Jury de thèse : Anne Barrère ; Stéphane Bonnéry ; Philippe Coulangeon ; Muriel Darmon ; Maria Pagoni-Andréani ; Patricia Champy-Remoussenard ; Ugo Palheta,

 

Résumé
Se fondant sur les apports des Sciences de l’éducation et de la sociologie de la culture, de l’éducation, de l’enfance, de l’action publique et de la socialisation, cette thèse cherche à montrer comment se construisent précocement les dispositions des enfants vis-à-vis des « mondes de l’art », pour parler comme Howard Becker, ou autrement dit comment l’ « amour de l’art » vient (ou non) aux individus, et ce dès
l’enfance. Nous cherchons en particulier à répondre aux questions suivantes : comment peut s’imposer très tôt un arbitraire culturel et des catégories de perception et d’appréciation comme celles d’ « art », d’« œuvre d’art », de « culture » ou d’ « artiste » ? Comment façonne-t-on, dès l’enfance, des êtres sociaux ayant incorporé les attitudes et habitudes, les dispositions mentales et comportementales, associées au discours dominant du prosélytisme culturel ? Comment parvient-on à imposer des modes d’appropriation légitimes des biens culturels ? Comment différentes catégories d’agents de socialisation s’approprient-elles ces normes et comment contribuent-elles à l’entreprise d’inculcation d’un rapport de déférence à l’art ? Et comment peuvent émerger des espaces de résistance à l’ordre culturel, tant du côté des agents socialisés que des agents de socialisation ? Pour explorer ces questions, nous nous appuyons sur une série d’enquêtes ethnographiques menées dans trois musées d’art et plusieurs écoles primaires, articulant observation directe et entretiens, permettant de décrire et d’analyser des dispositifs (non seulement les
lois, les institutions mais aussi, dans une perspective foucaldienne, les règles, les discours ou encore les aménagements architecturaux), des acteurs (institutions nationales et supranationales, agents muséaux et de l’Éducation nationale, personnel politique, parents) et des pratiques socialisatrices (dans le cadre des musées d’art en particulier, en lien avec l’institution scolaire et les familles).

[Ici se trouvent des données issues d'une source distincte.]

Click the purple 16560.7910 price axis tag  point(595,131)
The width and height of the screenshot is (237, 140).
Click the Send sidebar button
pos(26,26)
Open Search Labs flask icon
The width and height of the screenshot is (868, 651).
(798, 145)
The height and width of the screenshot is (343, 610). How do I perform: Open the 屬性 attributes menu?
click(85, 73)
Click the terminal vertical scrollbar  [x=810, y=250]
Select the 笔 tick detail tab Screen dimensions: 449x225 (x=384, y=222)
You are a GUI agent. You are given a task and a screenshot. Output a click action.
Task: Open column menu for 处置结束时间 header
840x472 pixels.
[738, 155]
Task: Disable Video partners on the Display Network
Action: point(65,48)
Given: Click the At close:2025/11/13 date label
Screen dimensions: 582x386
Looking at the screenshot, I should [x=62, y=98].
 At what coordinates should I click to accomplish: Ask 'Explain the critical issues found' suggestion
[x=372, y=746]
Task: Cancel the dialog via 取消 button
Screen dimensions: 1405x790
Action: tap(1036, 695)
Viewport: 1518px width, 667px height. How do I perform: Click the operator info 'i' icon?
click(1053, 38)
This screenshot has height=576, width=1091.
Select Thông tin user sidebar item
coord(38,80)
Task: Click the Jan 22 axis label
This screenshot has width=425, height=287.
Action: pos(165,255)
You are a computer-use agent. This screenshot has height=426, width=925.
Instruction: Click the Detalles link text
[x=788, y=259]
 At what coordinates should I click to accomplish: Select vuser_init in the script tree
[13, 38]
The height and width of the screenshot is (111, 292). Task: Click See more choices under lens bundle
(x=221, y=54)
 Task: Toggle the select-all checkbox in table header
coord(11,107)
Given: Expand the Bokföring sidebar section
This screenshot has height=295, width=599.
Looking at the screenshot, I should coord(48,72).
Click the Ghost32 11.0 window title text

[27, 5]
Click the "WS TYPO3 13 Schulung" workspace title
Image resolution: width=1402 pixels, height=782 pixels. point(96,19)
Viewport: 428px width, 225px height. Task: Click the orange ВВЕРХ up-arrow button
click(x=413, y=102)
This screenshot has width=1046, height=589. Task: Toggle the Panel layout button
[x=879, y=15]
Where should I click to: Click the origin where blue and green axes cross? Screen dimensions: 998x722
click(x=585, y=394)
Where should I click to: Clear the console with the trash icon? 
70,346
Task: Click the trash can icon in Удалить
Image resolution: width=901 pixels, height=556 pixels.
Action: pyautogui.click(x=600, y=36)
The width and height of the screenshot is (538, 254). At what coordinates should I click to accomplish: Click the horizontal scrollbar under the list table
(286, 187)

Cela nous amène à reposer la question de la « démocratisation culturelle », en tant que catégorie d’action publique, dans un contexte scolaire marqué par l’injonction à développer l’éducation à et par l’art, et dans un contexte économique où les institutions et les biens culturels occupent une place importante dans la production de richesses.